If the caller puts it in the query string and you log that? It doesn't have to be valid in your application to make an attacker pass it in.

So unless you're not logging your request path/query string you're doing something very very wrong by your own logic :). I can't imagine diagnosing issues with web requests and not be given the path + query string. You can diagnose without but you're sure not making things easier


Does an attacking bot know your webserver is not a misconfigured router exposing its web interface to the net? I often am baffled what conclusions people come up with from half reading posts. I had bots attack me with SSH 2.0 login attempts on port 80 and 443. Some people underestimate how bad at computer science some skids are.


Also baffled that three separate people came to that conclusion. Do they not run web servers on the open web or something? Script kiddies are constantly probing urls, and urls come up in your logs. Sure it would be bad if that was how your app was architected. But it's not how it's architected, it's how the skids hope your app is architected. It's not like if someone sends me a request for /wp-login.php that my rails app suddenly becomes WordPress??


> It's not like if someone sends me a request for /wp-login.php that my rails app suddenly becomes WordPress??

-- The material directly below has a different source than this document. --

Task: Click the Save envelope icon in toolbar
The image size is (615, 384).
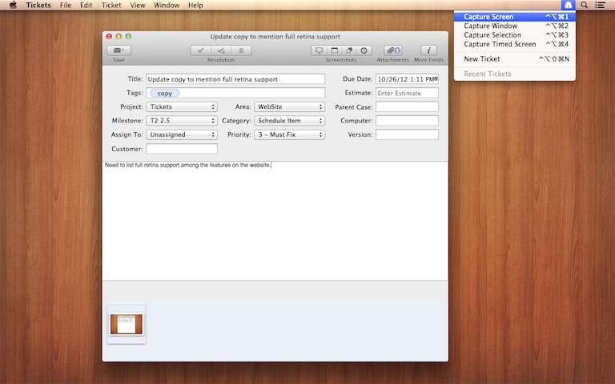Action: point(119,50)

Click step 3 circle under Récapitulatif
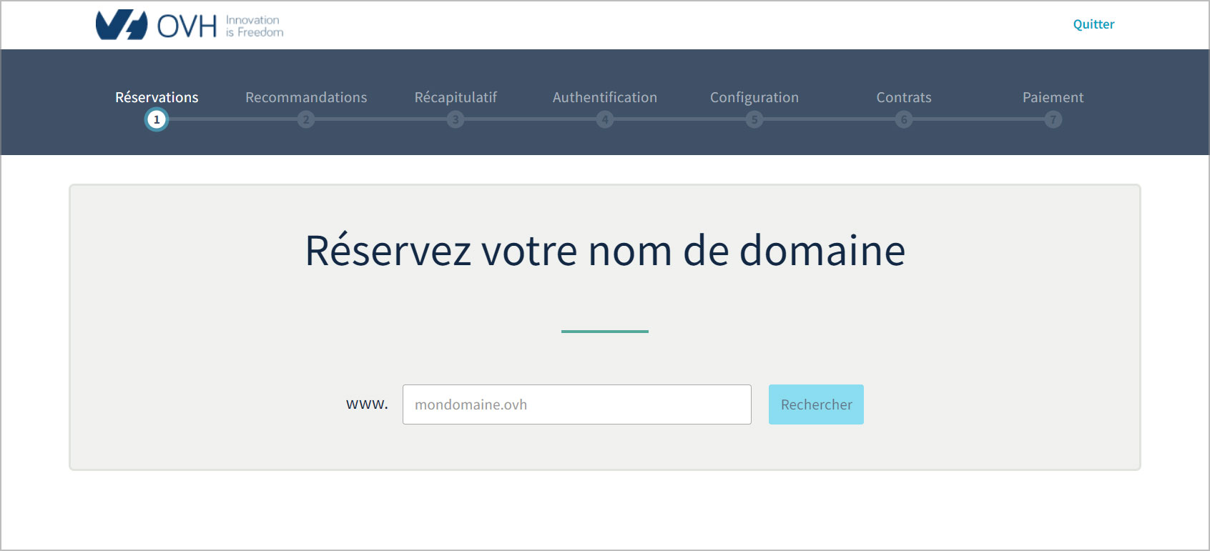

You're absolutely right. That's my mistake — you are requesting a specific version of WordPress, but I had written a Rails app. I've rewritten the app as a WordPress plugin and deployed it. Let me know if there's anything else I can do for you.


> Do they not run web servers on the open web or something?

Until AI crawlers chased me off of the web, I ran a couple of fairly popular websites. I just so rarely see anybody including passwords in the URLs anymore that I didn't really consider that as what the commenter was talking about.


Just about every crawler that tries probing for wordpress vulnerabilities does this, or includes them in the naked headers as a part of their deluge of requests.


Running ssh on 80 or 443 is a way to get around boneheaded firewalls that allow http(s) but block ssh, so it's not completely insane to see probes for it.


I recall finding weird URLs in my access logs way back when where someone was trying to hit my machine with the CodeRed worm, a full decade after it was new. That was surreal.